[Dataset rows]
========
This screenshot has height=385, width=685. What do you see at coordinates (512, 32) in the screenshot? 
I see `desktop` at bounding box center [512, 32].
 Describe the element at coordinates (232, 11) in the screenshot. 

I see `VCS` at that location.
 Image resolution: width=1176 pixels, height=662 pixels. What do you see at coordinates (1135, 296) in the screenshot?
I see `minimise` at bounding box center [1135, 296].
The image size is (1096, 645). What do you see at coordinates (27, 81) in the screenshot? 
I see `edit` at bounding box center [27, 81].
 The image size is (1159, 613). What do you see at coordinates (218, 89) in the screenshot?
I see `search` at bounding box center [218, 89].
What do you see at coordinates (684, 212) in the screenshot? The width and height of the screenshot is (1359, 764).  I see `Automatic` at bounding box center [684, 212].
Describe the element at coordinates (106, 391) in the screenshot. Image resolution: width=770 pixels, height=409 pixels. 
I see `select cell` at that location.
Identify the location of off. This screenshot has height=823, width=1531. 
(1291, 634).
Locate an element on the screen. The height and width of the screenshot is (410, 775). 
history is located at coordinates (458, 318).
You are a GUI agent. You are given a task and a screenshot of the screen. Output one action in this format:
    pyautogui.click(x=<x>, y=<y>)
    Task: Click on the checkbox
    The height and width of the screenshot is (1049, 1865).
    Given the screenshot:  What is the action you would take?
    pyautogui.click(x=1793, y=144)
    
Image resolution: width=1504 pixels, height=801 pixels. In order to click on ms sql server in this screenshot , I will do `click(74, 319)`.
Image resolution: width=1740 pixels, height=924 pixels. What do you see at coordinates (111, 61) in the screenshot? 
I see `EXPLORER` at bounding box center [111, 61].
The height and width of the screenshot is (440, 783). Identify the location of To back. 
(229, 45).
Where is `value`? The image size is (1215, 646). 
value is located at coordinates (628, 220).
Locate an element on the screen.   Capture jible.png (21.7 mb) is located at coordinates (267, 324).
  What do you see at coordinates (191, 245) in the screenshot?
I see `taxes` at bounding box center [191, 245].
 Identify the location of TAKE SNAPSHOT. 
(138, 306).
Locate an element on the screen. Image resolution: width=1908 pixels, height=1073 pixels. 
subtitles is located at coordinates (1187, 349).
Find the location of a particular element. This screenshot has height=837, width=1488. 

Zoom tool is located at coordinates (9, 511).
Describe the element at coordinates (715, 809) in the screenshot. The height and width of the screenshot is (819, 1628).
========
WRITTEN EXERCISE :: Reproduce verbatim the stretch of entries from the line containing "What do you see at coordinates (191, 245)" through the line containing "subtitles is located".

ANSWER TO THIS PROBLEM ::
  What do you see at coordinates (191, 245) in the screenshot?
I see `taxes` at bounding box center [191, 245].
 Identify the location of TAKE SNAPSHOT. 
(138, 306).
Locate an element on the screen. Image resolution: width=1908 pixels, height=1073 pixels. 
subtitles is located at coordinates (1187, 349).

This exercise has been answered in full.